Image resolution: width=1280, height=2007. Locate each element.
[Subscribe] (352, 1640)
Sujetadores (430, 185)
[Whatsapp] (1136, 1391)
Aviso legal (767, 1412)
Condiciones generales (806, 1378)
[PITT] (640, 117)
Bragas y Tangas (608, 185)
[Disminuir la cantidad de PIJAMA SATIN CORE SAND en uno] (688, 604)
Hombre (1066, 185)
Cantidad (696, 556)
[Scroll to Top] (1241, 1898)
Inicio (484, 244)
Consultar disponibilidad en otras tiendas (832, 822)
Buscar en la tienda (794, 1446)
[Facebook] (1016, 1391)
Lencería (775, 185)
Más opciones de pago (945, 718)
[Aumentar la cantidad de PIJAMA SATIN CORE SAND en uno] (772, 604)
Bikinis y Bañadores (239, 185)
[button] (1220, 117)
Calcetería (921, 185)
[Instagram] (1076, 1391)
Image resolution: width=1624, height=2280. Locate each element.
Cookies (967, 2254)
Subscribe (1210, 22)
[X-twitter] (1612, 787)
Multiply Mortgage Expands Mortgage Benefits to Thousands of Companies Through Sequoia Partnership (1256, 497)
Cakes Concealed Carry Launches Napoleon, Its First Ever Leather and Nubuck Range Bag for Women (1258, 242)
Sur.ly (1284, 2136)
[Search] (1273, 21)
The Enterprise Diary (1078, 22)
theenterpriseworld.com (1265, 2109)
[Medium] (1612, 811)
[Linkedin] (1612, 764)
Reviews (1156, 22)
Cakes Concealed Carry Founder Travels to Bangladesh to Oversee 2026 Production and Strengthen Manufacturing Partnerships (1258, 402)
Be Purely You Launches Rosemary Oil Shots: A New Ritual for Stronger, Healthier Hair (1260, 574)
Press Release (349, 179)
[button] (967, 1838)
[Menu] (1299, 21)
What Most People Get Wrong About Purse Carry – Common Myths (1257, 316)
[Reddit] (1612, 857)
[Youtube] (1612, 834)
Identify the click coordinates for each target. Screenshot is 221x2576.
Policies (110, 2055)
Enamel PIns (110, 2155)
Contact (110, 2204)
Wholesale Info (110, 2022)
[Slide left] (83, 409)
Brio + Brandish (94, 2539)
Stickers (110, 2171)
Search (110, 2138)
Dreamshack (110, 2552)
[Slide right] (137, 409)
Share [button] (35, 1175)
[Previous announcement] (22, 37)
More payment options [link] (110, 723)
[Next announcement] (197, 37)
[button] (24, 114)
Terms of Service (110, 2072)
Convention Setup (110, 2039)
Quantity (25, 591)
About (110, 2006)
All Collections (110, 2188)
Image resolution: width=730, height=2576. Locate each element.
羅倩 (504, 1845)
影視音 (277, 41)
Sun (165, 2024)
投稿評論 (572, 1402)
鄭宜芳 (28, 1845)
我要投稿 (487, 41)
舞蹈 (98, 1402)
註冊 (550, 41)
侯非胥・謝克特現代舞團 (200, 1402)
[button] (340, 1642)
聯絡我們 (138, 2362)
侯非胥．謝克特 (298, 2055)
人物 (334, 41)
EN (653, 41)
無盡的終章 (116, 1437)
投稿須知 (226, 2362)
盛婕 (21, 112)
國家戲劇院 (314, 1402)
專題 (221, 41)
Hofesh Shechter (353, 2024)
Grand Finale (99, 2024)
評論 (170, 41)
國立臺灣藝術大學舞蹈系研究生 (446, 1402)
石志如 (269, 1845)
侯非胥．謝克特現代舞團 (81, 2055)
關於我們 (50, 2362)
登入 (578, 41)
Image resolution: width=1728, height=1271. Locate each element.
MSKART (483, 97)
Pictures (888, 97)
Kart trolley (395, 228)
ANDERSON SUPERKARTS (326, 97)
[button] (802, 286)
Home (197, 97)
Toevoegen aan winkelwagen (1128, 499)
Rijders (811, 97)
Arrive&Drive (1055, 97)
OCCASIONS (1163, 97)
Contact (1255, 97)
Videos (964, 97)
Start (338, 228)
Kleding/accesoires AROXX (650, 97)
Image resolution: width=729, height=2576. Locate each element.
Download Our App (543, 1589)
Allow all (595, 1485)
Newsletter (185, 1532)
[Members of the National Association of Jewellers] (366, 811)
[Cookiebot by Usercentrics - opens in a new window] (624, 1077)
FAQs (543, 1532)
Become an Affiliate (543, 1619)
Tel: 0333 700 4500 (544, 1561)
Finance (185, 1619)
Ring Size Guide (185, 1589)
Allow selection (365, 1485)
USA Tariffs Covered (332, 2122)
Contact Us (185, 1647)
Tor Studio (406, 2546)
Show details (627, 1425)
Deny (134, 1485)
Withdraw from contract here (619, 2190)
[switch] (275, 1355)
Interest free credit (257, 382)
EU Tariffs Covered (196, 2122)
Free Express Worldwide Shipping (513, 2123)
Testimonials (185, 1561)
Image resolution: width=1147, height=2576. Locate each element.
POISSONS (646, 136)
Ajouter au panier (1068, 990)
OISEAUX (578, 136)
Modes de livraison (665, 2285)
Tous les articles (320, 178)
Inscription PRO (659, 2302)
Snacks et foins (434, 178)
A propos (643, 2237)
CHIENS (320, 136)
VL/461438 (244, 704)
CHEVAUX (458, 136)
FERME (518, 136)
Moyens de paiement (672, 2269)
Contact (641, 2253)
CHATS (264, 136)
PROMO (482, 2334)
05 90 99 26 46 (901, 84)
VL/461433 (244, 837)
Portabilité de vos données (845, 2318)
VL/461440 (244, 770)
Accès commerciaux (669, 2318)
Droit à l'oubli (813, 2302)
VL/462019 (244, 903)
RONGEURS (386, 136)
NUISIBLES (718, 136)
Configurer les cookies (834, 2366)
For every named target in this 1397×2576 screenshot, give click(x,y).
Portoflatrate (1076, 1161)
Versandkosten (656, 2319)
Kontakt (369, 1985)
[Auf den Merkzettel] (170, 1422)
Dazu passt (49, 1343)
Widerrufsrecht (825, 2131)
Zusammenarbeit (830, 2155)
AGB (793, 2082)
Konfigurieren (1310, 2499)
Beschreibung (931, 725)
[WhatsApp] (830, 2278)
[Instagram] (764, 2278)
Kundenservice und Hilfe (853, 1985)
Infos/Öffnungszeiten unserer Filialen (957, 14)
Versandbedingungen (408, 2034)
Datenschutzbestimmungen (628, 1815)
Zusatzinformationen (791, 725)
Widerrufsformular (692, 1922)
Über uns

* Required action *
Print nothing but the lines from the one containing "Portoflatrate (1076, 1161)" through the end of the listing above, exactly as written.

* Response area *
Portoflatrate (1076, 1161)
Versandkosten (656, 2319)
Kontakt (369, 1985)
[Auf den Merkzettel] (170, 1422)
Dazu passt (49, 1343)
Widerrufsrecht (825, 2131)
Zusammenarbeit (830, 2155)
AGB (793, 2082)
Konfigurieren (1310, 2499)
Beschreibung (931, 725)
[WhatsApp] (830, 2278)
[Instagram] (764, 2278)
Kundenservice und Hilfe (853, 1985)
Infos/Öffnungszeiten unserer Filialen (957, 14)
Versandbedingungen (408, 2034)
Datenschutzbestimmungen (628, 1815)
Zusatzinformationen (791, 725)
Widerrufsformular (692, 1922)
Über uns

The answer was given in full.